Message non lu par MB » mar. 05 oct. 2004, 13:39

Bonjour Charles
Charles a écrit :
Christophe a écrit :Je partage avec Franck l'idée qu'il existe une identité occidentale (dont les principaux éléments sont certainement la culture grecque, le droit romain et la religion chrétienne) commune aux pays européens de l'Union.
Oui, ce serait très drôle que chacun ait une identité, américaine, chinoise, africaine, arabe, indienne, japonaise... mais que l'Europe en soit dépourvue... Cette "exception européenne" dans l'absence d'identité n'est rien d'autre qu'un témoignage rendu à l'identité chrétienne de l'Europe : que son identité se dissolve avec sa foi chrétienne ou qu'elle soit niée dans le rejet de son christianisme...

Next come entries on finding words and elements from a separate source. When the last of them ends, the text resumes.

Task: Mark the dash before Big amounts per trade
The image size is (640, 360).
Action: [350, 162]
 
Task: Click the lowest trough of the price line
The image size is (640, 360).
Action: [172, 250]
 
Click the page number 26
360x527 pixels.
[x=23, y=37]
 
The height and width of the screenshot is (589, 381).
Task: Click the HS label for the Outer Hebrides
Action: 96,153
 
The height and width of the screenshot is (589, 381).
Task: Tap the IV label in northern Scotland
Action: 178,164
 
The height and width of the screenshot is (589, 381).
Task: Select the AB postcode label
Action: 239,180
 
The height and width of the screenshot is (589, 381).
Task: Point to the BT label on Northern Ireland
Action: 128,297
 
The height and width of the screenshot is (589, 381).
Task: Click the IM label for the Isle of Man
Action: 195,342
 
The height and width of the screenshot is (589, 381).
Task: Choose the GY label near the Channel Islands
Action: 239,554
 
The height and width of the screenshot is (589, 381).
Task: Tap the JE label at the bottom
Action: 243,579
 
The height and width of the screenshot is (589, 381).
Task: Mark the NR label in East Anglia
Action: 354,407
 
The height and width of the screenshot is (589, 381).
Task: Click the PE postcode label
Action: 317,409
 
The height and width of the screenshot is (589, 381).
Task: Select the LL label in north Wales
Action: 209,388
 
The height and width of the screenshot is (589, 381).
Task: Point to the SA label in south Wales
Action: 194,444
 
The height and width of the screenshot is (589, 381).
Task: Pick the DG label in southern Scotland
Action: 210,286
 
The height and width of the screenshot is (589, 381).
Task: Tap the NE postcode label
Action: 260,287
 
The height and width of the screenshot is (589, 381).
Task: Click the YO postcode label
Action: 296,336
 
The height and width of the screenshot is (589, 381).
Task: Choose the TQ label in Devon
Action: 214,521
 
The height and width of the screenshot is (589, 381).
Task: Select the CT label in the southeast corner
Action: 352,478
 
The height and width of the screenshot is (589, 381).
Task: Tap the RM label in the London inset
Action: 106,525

Il faut que je me maîtrise et que j'évite de me taper la tête contre les murs... je n'ai jamais dit que l'Europe n'avait pas d'identité, mais que cette identité n'est pas un fait inné, c'est un fait acquis, donc variable. C'est un construit culturel, donc il est dans sa nature d'évoluer et nous n'avons pas le droit de le figer. Il est évident que l'identité européenne est indissolublement liée à la foi chrétienne (mais alors, quid des deux Amériques dont les habitants sont plus chrétiens que nous ?) ; cela vaut aussi pour les pays dont la population est majoritairement athée (Pays-Bas, R. tchèque, ex-RDA...) qui n'en sont pas moins européens.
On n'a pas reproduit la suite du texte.